'''
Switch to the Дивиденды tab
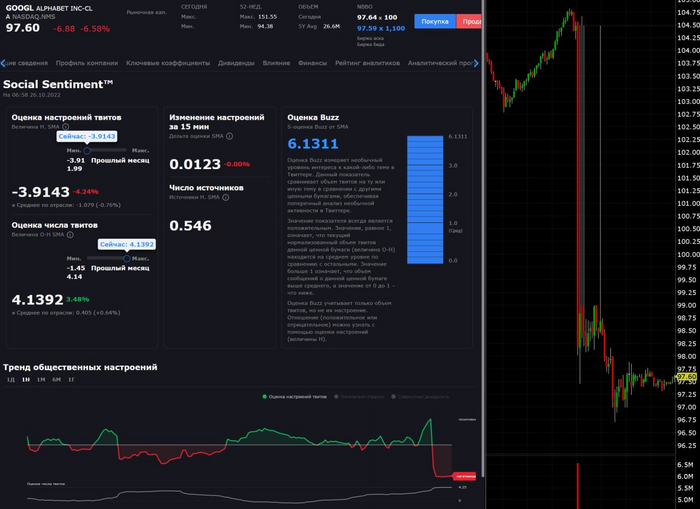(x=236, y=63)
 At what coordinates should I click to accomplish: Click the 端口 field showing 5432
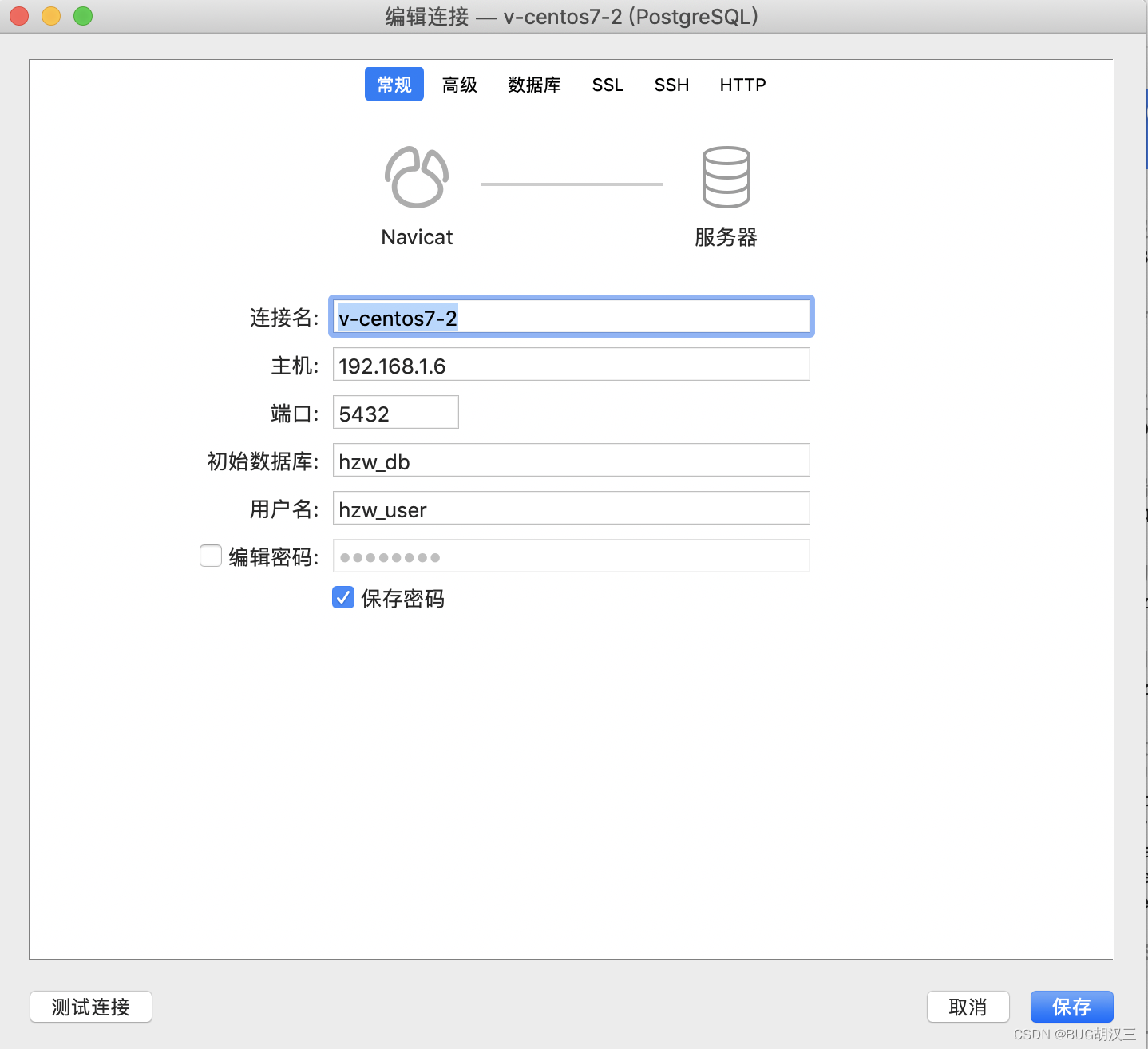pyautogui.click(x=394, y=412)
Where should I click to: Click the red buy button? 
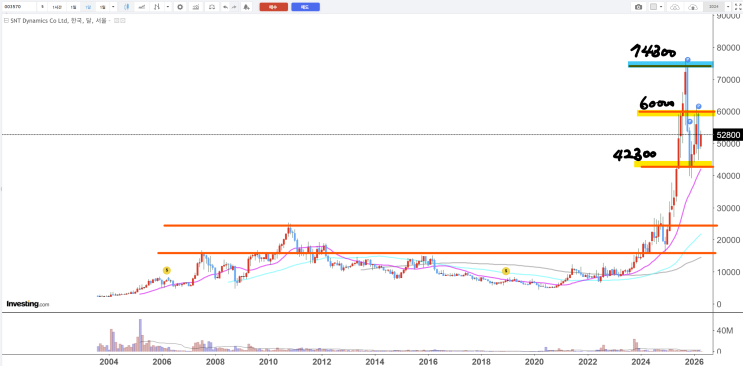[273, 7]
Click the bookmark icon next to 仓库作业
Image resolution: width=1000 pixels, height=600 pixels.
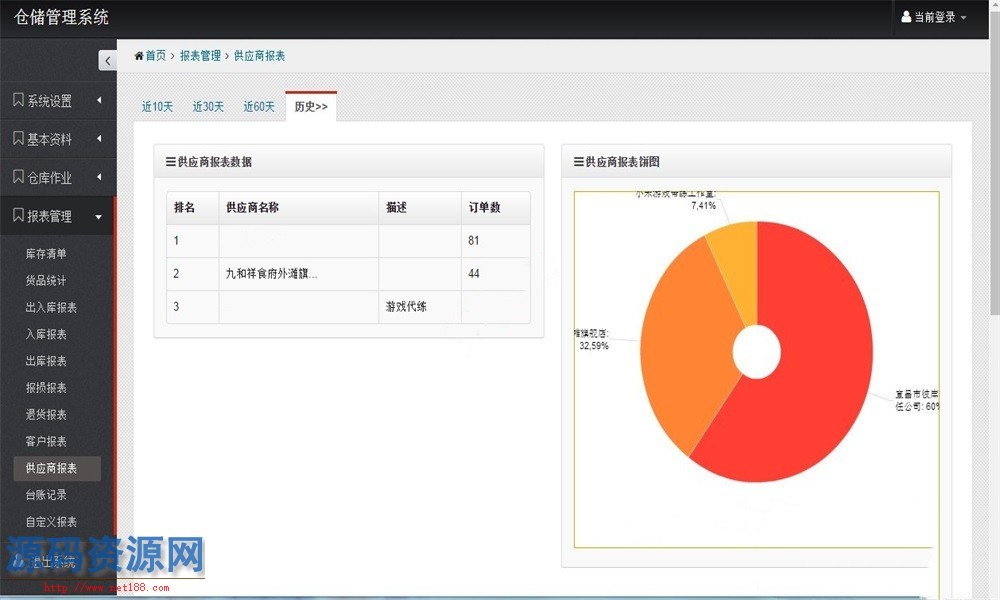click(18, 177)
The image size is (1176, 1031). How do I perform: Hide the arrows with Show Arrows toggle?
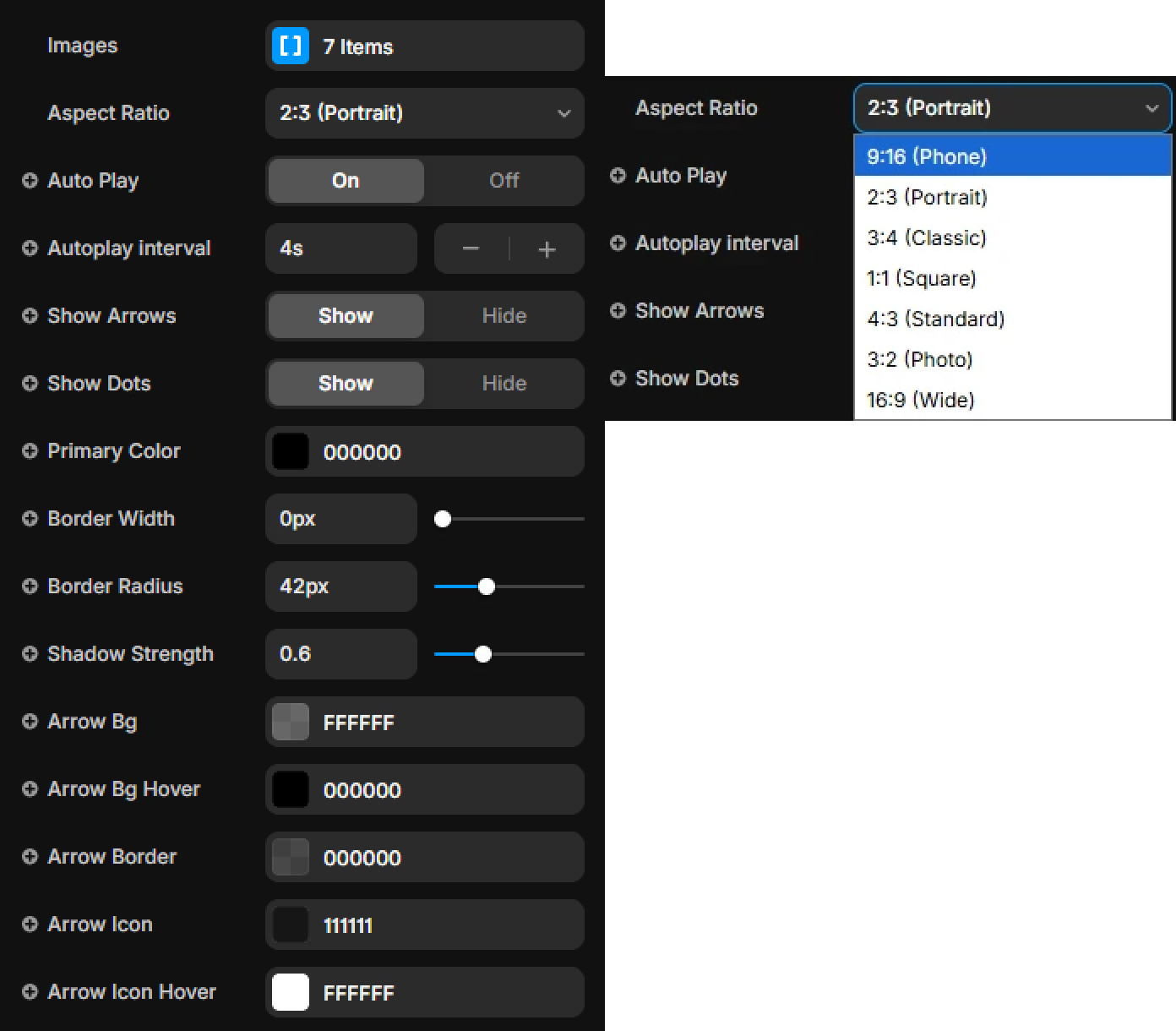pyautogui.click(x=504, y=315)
'''
§ **Task goal**: What you return must match the records above exactly, minus any images.

§ **Result of the exercise**:
Switch to the Дивиденды tab
(x=236, y=63)
 At what coordinates should I click to accomplish: Click the 端口 field showing 5432
pyautogui.click(x=394, y=412)
Where should I click to: Click the red buy button? 
[273, 7]
Click the bookmark icon next to 仓库作业
Image resolution: width=1000 pixels, height=600 pixels.
click(18, 177)
The image size is (1176, 1031). How do I perform: Hide the arrows with Show Arrows toggle?
pyautogui.click(x=504, y=315)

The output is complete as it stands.